• [Task]
The span to repeat in the listing below runs from the line containing "Task: Insert an emoticon with the 表情 icon" to the line containing "This screenshot has height=837, width=1150.", inclusive. Repeat it exactly, and only it.

• [Data to process]
--- --- ---

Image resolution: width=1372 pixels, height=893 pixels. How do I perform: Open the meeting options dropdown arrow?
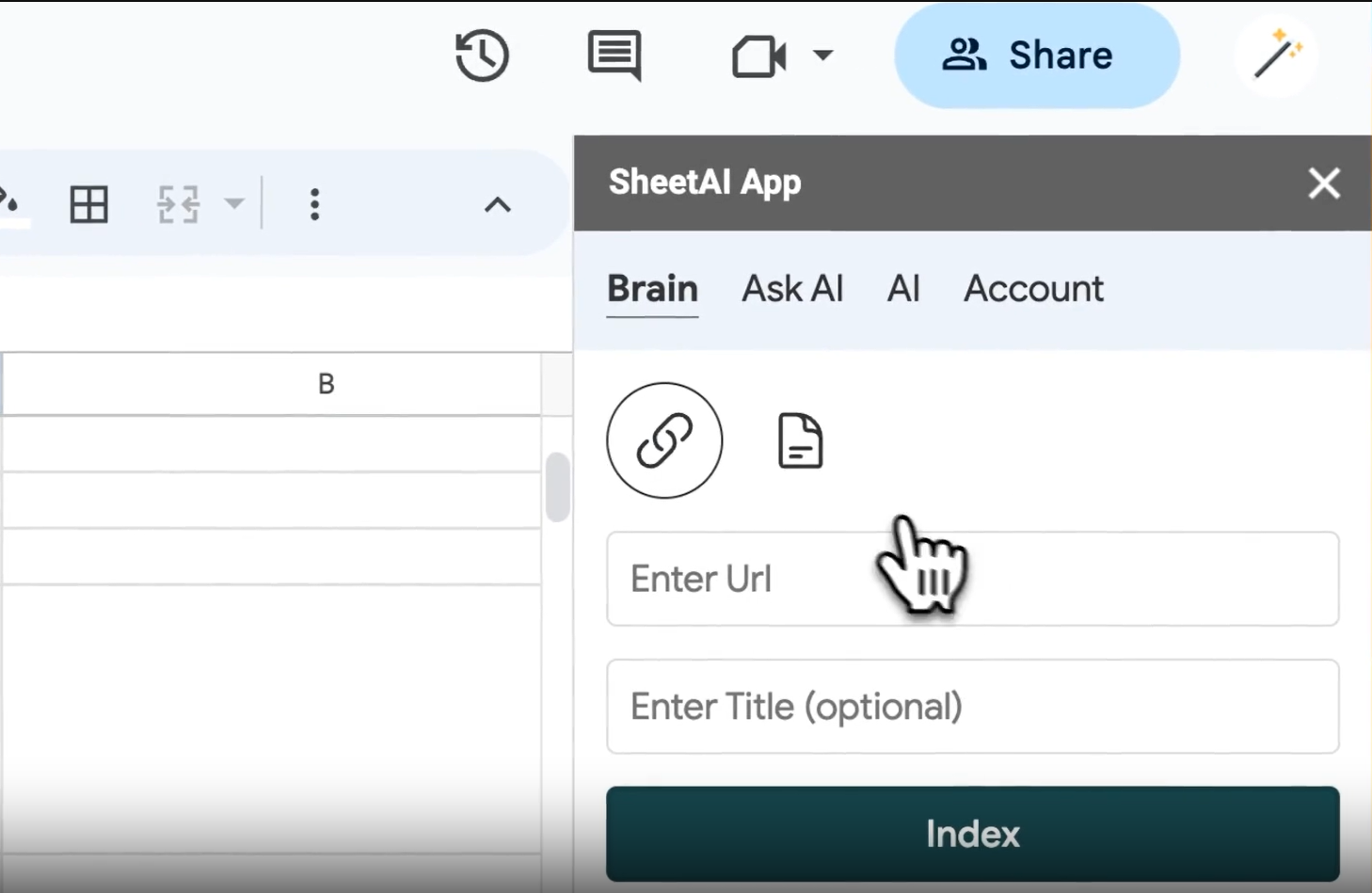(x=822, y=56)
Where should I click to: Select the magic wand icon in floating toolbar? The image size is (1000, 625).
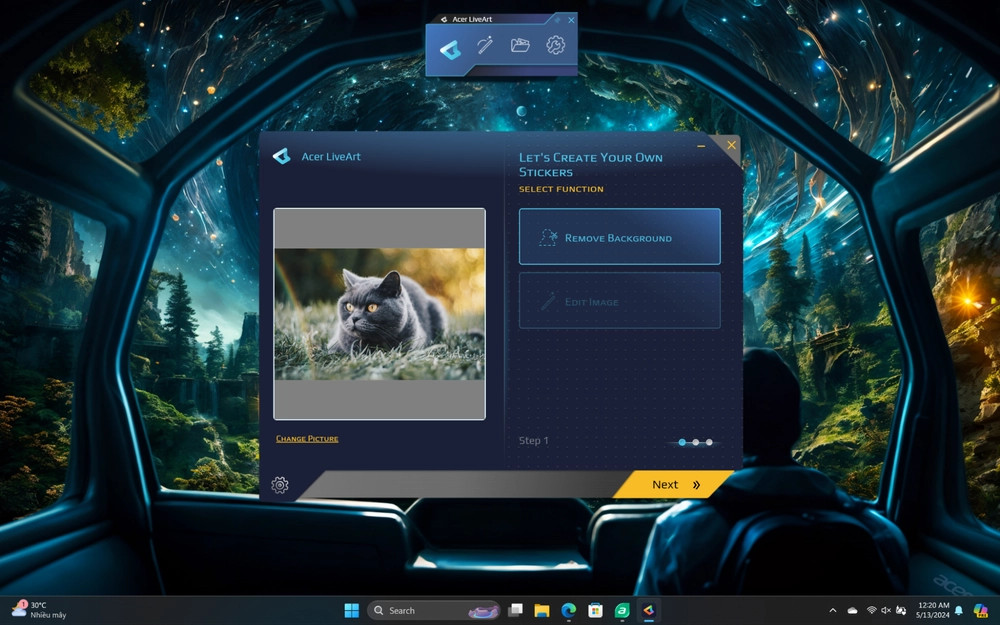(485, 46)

--- --- ---

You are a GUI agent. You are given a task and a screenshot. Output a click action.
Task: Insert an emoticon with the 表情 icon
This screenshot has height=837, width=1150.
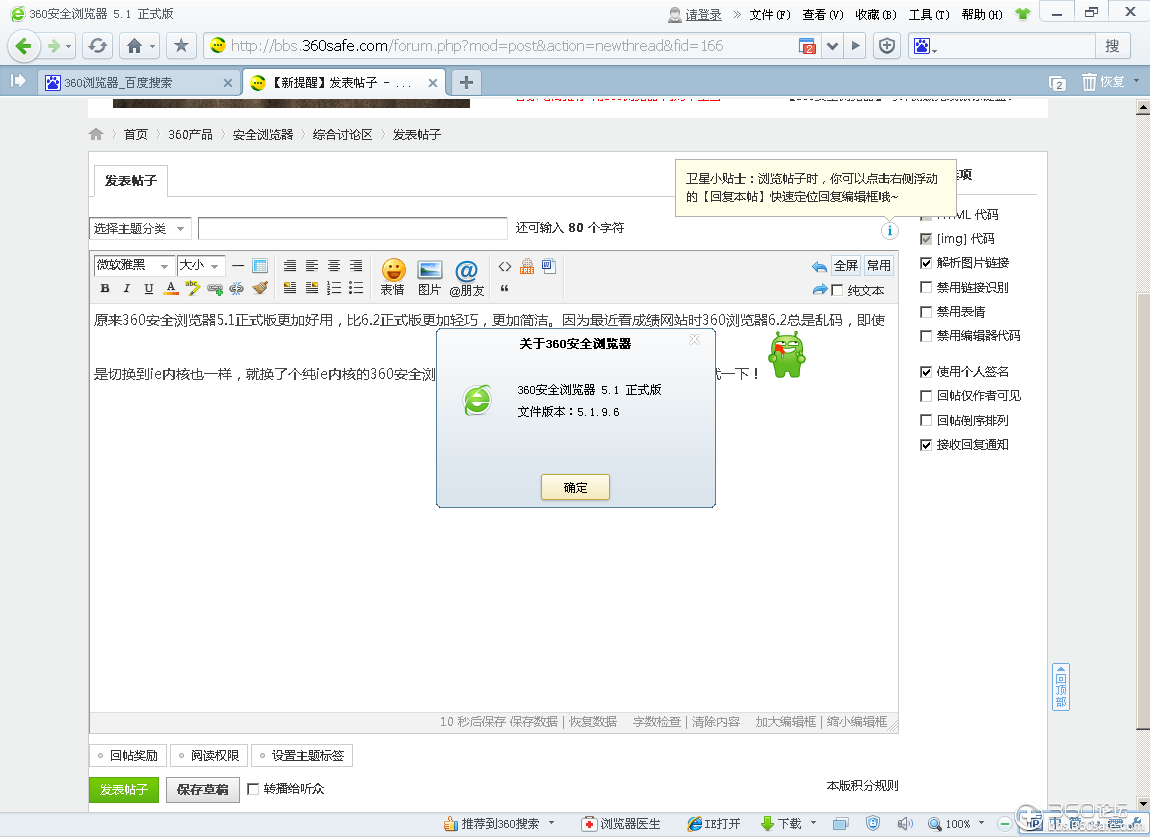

--- --- ---

• [Task output]
Task: Insert an emoticon with the 表情 icon
This screenshot has height=837, width=1150.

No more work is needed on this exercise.